If you need additional details on ERC-777, you can consult the relevant thread on Ethereum’s GitHub.
A curtain call, number 20
The ERC-777 standard is backward compatible with ERC-20, and any project based on the previous version of the standard can be transferred to the new one without problems. We can assume that the exchanges and wallets, which work with the tokens of the previous standard, will react positively to the initiation of ERC-777 -- which finally closes the legendary ‘hole’ in the Ethereum blockchain. In practice, this will mean simplifying the procedure for listing coins on the new standard, which could cause a new surge in activity in the crypto industry comparable to the wave of enthusiasm in 2016-2017.
In addition, the new standard significantly expands the functionality of the Ethereum blockchain system, which will attract the attention of developers. Rampant discussion of the new standard serves as the brightest evidence.
And finally, the ERC-777 standard contains completely redesigned functions and logic, which will avoid crosses with other tokens standards and confusion when executing smart contracts.

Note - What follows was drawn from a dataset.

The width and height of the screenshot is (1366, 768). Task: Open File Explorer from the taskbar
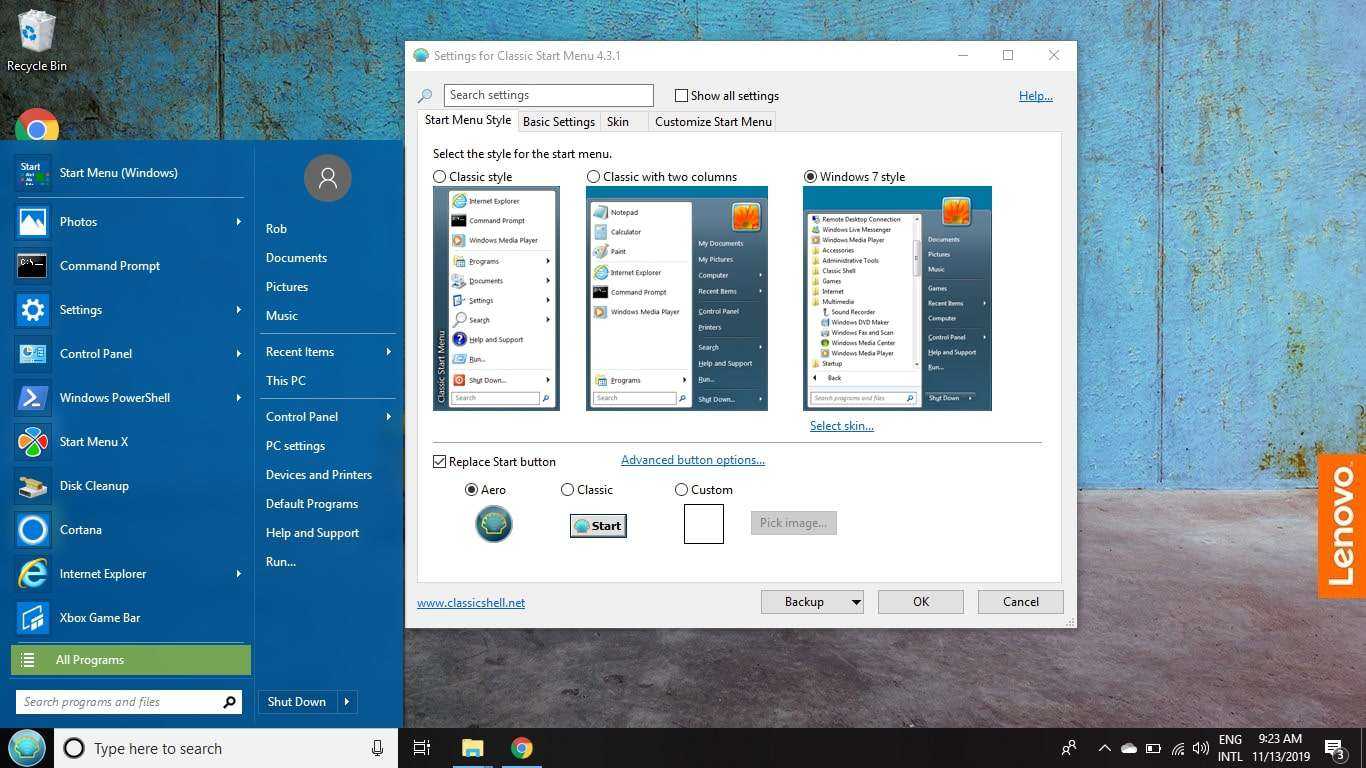[x=472, y=748]
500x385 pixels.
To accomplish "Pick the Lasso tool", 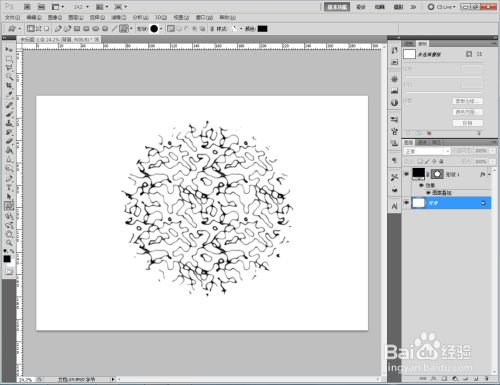I will pos(9,68).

Speaking about the disadvantages of ERC-777, yes, there is one: It relies on a centralized register of smart contracts — which is not an ideal approach within the decentralized ideology of blockchain. This will require additional measures from the Ethereum developers to ensure the security of its registry.
A famous crypto YouTuber “Ivan on Tech” is sure that the success of ERC-777 is just a matter of time, even despite the fact that the Ethereum Foundation might be slow in writing off ERC-20 entirely:
“Going forward, [the] Ethereum Foundation really [needs to get] behind ERC-777, and it could replace ERC-20, because it’s better. And therefore, it’s all about [the] Ethereum Foundation still has quite an influence and they are currently pushing for ERC-20. This is what they are advertising the most. But, in the future, it might be the case that we switch to ERC-777.”
Perhaps, a new, promising token standard will give a fresh impetus to the development of the Ethereum network — and ETH, in particular, which has hit a new low since July: $194. Until then, while GitHub is keeping silent, there seems to be nothing better to do than just letting the Ethereum team finish their work — we know that they are good at it.